• “şortlu kız ve bakkal amcanın hazin hikayesi” isimli nadide nesri dün okudum.

    sevgilisinden ayrılan kızı “sen daha iyilerine layıksın canım” diyerek omzuna elini koyan sakin tabiatli erkek isim-soyisim kombinasyonuna sahip mert tünay’ın yazdığı bu nesir, yüzümde sadece acı bir tebessüm oluşturmuştu. bugünse yazıyı “ne haklı ya” diye paylaşanları görünce amerika’yı yeniden keşfetmenin hem de yanlış yerde keşfetmenin oksimoronluğu üzerine yazmak istedim.

    bir kadının kıçına bakan erkeği hor görerek prim yapmanın modasının geçtiğini düşünmüyordum ama kadınların da bu ucuz numarayı yutacak kadar saf olduklarını sanmıyordum.

    şunu bilmek gerek: kadın erkek ilişkileri, iki bin, üç bin, beş bin yıl önce nasılsa şimdi de aynı. sadece iletişim araçları ve politik söylemler değişiyor. yoksa cinsel aktiviteler iki bin sene öncesinde çubuklarla yapılırken şimdilerde bildiğimiz haline evrilmiş değil. insan doğasında, diğer tüm canlıların aksine kadının süslü erkeğin süssüz oluşu da yeni bir durum değil. bundan beş bin sene önce erkekler makyaj yapıyordu da şimdi kadınlar süslenmeye başladı gibi bir durum da yok.

    yunan şair ovidius milattan önce 30’larda yazdığı “aşk sanatı” isimli eserinde şunları yazmış:

    - ona pahalı hediyeler yerine anlamlı hediyeler al.
    - kusurlarını görmezden gel. kadının yanlışlarını görmeyen onu kazanır.
    - onunla bir yere gittiğinde ona bak ve bakışların konuşsun. şaşkınlığa uğrat onu hayran hayran bakarak.

    daha neler neler... yok efendim git amfide onu kıstır, tiyatro oyunu sırasında elle, aldatıyorsan da karda yürüyüp izini belli etme... bu adam bunu iki bin sene önce yazmış.

    gelelim işin içgüdüsel boyutuna.

    bilirsiniz kadınlar ve erkeklerin vücutları ergenlikten itibaren salınan hormonlarla birbirlerinden şekilsel olarak ayrılırlar. doğum yapan kadınların da hormonal salınımlarından dolayı göğüs-bel-kalça oranları değişir. bel-kalça oranı doğurganlıkla alakalı bir değer verir. iletişim şimdiki gibi değilken erkek, kadını altbilincine işlenmiş bu görsel oranla seçiyordu. şaşıracaksınız ama şimdi de büyük ölçüde bu orana göre seçiyor. sağlıklı bir erkek, kültürel kodları onu ne kadar baskılarsa baskılasın sağlıklı olduğu sürece soyunu çoğaltmak isteyecektir. bu yüzden (aile dışındaki) dişilere farkında olmadan seçici bir gözle bakar. yapılan araştırmalara göre –ki bu konuda bbc’nin çok güzel human body diye bir belgeseli var, izleyin- erkeklerin kadınları seçmede şu orana dikkat ettikleri ortaya çıkmıştır: yüzde 70.

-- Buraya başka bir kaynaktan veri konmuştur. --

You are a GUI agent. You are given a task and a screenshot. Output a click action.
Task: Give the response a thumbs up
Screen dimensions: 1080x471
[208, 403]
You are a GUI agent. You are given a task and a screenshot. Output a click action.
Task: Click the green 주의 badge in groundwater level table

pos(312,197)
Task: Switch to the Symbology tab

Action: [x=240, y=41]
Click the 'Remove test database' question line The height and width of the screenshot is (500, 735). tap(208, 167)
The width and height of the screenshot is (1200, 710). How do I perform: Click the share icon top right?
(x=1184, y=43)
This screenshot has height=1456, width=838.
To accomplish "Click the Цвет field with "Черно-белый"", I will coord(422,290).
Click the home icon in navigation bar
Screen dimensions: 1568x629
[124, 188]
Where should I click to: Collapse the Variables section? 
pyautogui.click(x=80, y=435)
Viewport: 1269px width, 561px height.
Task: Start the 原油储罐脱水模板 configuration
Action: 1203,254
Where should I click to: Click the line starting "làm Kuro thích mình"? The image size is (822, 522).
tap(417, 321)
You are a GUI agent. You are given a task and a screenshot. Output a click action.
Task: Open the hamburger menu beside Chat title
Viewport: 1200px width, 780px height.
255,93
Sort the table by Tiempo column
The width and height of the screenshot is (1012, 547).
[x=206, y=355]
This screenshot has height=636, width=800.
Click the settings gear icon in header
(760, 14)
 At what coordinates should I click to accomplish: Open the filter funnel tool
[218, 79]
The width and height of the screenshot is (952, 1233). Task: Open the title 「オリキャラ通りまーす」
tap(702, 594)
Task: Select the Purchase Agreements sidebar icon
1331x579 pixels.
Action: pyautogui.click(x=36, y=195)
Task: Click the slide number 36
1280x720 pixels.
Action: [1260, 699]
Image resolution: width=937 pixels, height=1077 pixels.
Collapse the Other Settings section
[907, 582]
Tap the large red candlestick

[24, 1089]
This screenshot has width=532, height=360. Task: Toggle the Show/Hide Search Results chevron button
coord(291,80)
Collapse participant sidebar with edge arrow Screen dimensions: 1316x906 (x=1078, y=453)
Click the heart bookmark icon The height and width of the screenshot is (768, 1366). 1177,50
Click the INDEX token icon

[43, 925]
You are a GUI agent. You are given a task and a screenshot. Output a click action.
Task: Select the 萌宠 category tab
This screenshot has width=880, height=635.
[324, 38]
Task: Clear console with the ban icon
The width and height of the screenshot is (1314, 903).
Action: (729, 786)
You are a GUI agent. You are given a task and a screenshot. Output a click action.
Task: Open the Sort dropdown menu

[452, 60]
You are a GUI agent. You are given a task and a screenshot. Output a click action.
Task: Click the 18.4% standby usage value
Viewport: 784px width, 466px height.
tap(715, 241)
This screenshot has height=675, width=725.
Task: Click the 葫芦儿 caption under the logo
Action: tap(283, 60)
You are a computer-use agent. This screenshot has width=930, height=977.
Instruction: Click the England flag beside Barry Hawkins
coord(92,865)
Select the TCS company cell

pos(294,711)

    bel ile kalça oranı yüzde 70 olan kadınlarda erkek seçiciliğinde altın oran bulunmaktadır. keza kadınlar da birbirlerinin kalçasına rekabet amacıyla bakarlar. erkeklere bir seçicilik atfettiğim düşünülmesin, aynı şekilde kadınların seçiciliğinde de erkeklerde belli oranlara dikkat ettikleri ve bu orana göre seçtikleri araştırmalarla sabittir ancak bu başka bir konuda işlenebilir.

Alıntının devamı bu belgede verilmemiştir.